In Focus: CRA Sunshine Too Onerous? Apparently Not

WASHINGTON — Many bankers and consumer advocates who predicted the Gramm-Leach-Bliley Act’s “sunshine” disclosure requirement would cast a dark cloud over community reinvestment activities are revising their forecasts.

As they file their first annual reports under the 1999 law today, bankers are acknowledging that the mandatory accounting of certain Community Reinvestment Act agreements is more flexible than first thought. What is more, few regulators or lawmakers are looking too closely over their shoulders.

“It turned out to be much simpler than people thought,” said Stephen Davey, community development head of the $8 billion-asset Valley National Bank in Wayne, N.J.

Under the law, every quarter, starting April 1, banks must publicly disclose loans of more than $50,000 and grants of more than $10,000 to groups or individuals that have expressed an opinion about the institution’s CRA record. The banks’ annual reports must also describe the communications and activities that led to the loan or grant.

The law also requires community groups to detail annually how the loans or grants are used.

Financial services industry lobbyists and pro-consumer Democrats grudgingly accepted the provisions after then-Senate Banking Committee Chairman Phil Gramm, R-Tex., held the reform legislation hostage. No sunshine, no Gramm-Leach-Bliley, he said.

But then bankers complained that the rule written to carry out the requirement was too open-ended, and they feared regulators would enforce it heavy-handedly. Community groups decried it as an unconstitutional intrusion on freedom of speech and too burdensome on small operations.

As a result, CRA sunshine was the topic for a while. But now a combination of factors has converged to shove it behind the clouds, so to speak.

Though congressional hearings on the issue once seemed a certainty, they appear unlikely now that Democrats have taken control of the Senate and Sen. Gramm no longer leads the banking panel.
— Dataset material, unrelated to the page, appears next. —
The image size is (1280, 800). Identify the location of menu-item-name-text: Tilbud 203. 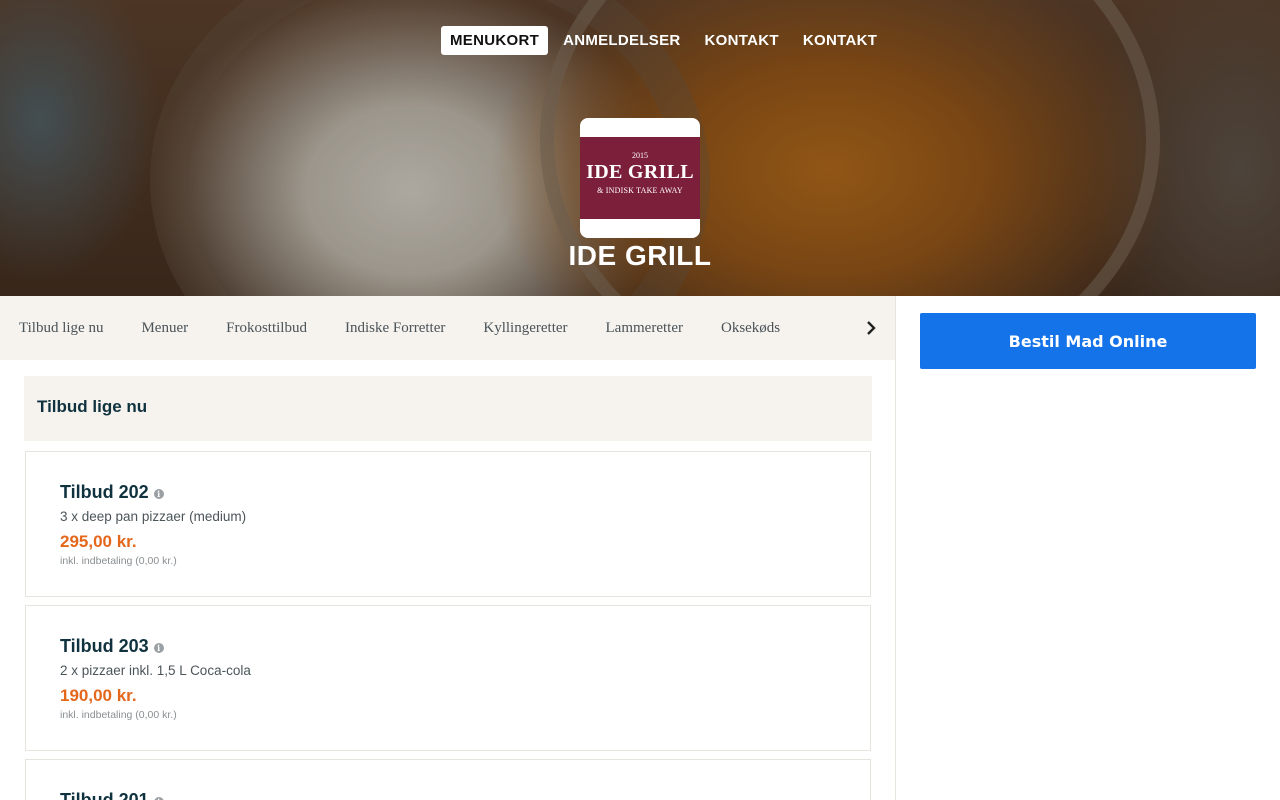
(104, 646).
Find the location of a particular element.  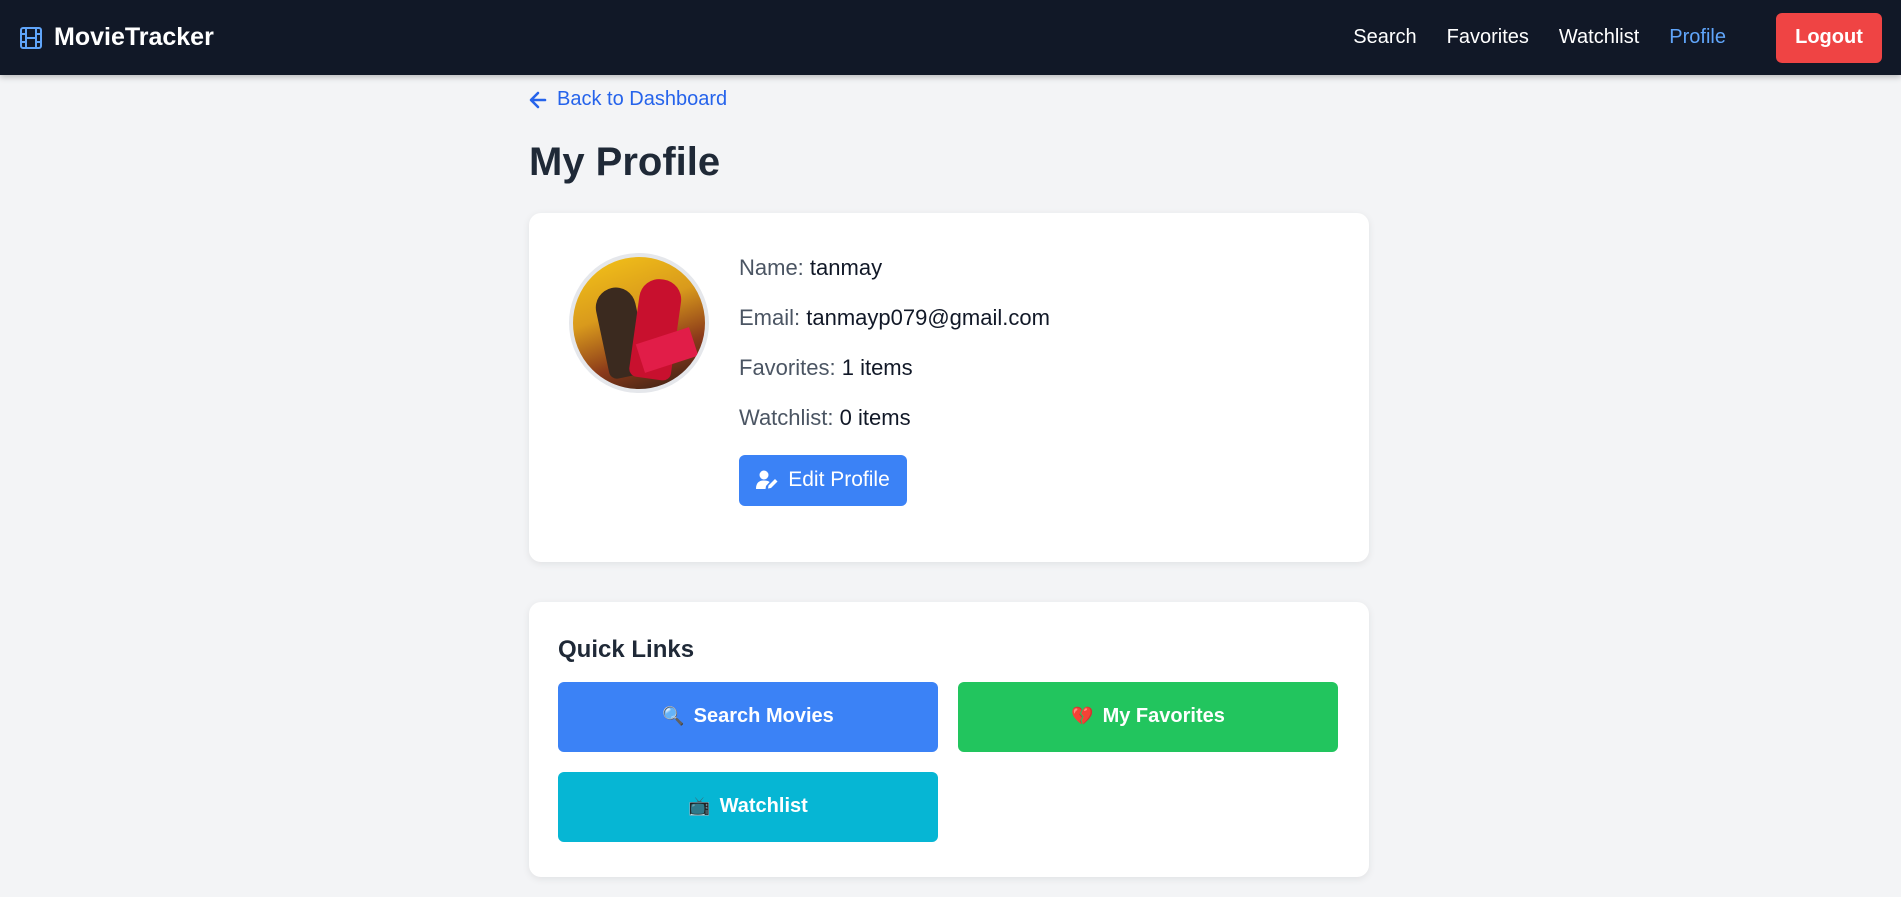

profile-watchlist-row: Watchlist: 0 items is located at coordinates (894, 428).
A spokesman for the senator said he has not looked at any of the agreements filed so far and is busy with other issues.

Regulators also seem to have bigger things to worry about, such as credit quality. Never big fans of the rule, supervisors do not appear likely to enforce the law with a heavy hand, observers say.
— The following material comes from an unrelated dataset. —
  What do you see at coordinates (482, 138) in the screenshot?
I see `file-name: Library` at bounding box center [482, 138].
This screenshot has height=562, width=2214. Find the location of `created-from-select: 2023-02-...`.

“I don’t think it’s going to be high on their list of things they have to do,” Valley National’s Mr. Davey said.

After surviving the first quarterly disclosure April 1, many bankers say their anxiety about enforcement was overblown.

“We’re making the best effort,” said Vickie Tassan, Bank of America Corp.’s senior vice president for community development banking here. “I don’t think the regulators want any more than that,” she said at a recent American Bankers Association conference.

As bankers from institutions of all sizes quizzed her on the ins and outs of complying with the law, it was obvious that each bank is doing its own thing.

While Bank of America disclosed 39 CRA-related agreements in the first quarter, at least one of the nation’s five largest banking companies disclosed none, according to Ms. Tassan.

Flipping through some of the agreements filed with the Office of the Comptroller of Currency, a huge, detailed report from First Union Corp. stands in stark contrast to the simple letter from MetroBank, a small institution in Houston.

Some bankers are confused about what, if anything, to disclose. One bank submitted an explanation of its CRA investment fund and accidentally included information about an individual’s investment in that fund, complete with bank account number.

“The first round of disclosures was rough,” said Karen Callahan, First Union’s community programs and services manager. “It took over my job for about a month.”

Both Ms. Callahan and Ms. Tassan said the key is educating bank employees and developing a system.

“We’re developing a process, which has made it easier,” Ms. Callahan said. “Everyone knows what to look for. … Now it takes just a few days a quarter.”

Not all activists are willing to comply. Take Bruce Marks, the combative head of the Neighborhood Assistance Corporation of America in Jamaica Plain, Mass.

“We’re not disclosing anything,” Mr. Marks said. “If the regulators want to make us an example of us, I welcome that opportunity.